O The Conversation Brasil fechou uma parceria inédita com uma das instituições jornalísticas mais conceituadas do mundo na divulgação de informações embasadas sobre os maiores desafios humanos, ambientais e geopolíticos da atualidade: o Pulitzer Center, que desde 2006 apoia jornalistas e produz reportagens e relatórios aprofundados sobre questões de relevância global. A partir de hoje e pelas próximas semanas publicaremos artigos sobre os efeitos das mudanças climáticas na América Latina, e o que ainda pode ser feito para minimizá-las. Os textos, preparados por pesquisadores brasileiros da rede de colaboradores do TCB, analisarão temas propostos por investigações feitas por jornalistas do Pulitzer Center, que hoje atua em 14 países, incluindo o Brasil. A desigualdade dos impactos da crise climática, as consequências já irreversíveis do aquecimento dos oceanos, os riscos de tragédias socioambientais provocadas pela insistência nos combustíveis fósseis, e o crescente desmatamento das florestas tropicais em nome de um desenvolvimento econômico que já não se sustenta estarão entre os temas abordados. E o primeiro artigo, uma análise preocupante sobre o mercado de créditos de carbono no Brasil, é assinado pelos pesquisadores Pedro Martins, da UFPA, e Letícia Tura, da UFRJ.

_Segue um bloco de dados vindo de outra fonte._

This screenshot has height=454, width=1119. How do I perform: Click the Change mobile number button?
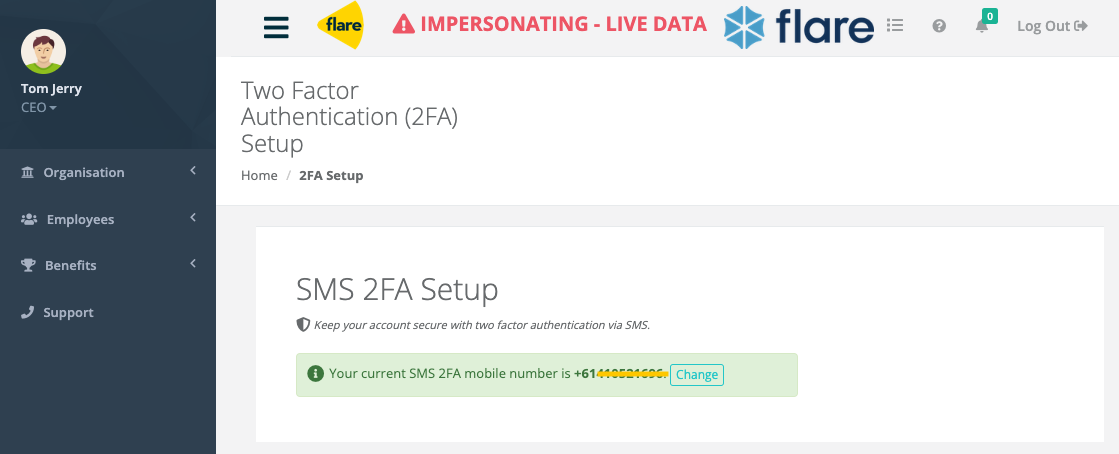697,375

Muitas vezes – quando a comunidade científica se reúne em debates, seminários e oficinas sobre mudanças climáticas, soluções baseadas na natureza, redução de emissões de gases de efeito estufa, COP 30 e conservação – vários de nós voltam para casa ainda sem uma resposta definitiva para uma pergunta chave nesse contexto: o que são, afinal, os créditos de carbono? O que esta abstração humana realmente faz na prática para reduzir os impactos das mudanças na natureza que tanto preocupam a humanidade.

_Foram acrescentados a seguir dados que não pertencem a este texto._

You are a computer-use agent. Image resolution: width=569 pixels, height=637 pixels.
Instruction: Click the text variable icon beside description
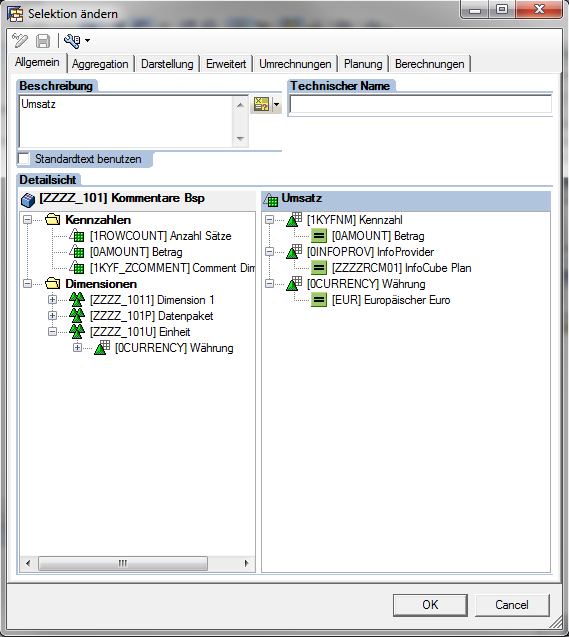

A dificuldade em materializar, concretizar e mesmo simbolizar o conceito de crédito de carbono realmente persiste. E, na verdade, fica cada dia mais difícil realizar essa missão. E a razão está na origem do conceito. Diferente das relações de cultivo, manejo, roçado, pesca e outras formas de se relacionar com a natureza, o crédito de carbono não é fruto da relação de uma comunidade com o meio à sua volta, mas do mercado financeiro com a apropriação da natureza. Distante de qualquer visão comunitária ou étnica, a expressão “crédito de carbono” é muito mais um termo financeiro, inerente ao mundo dos negócios.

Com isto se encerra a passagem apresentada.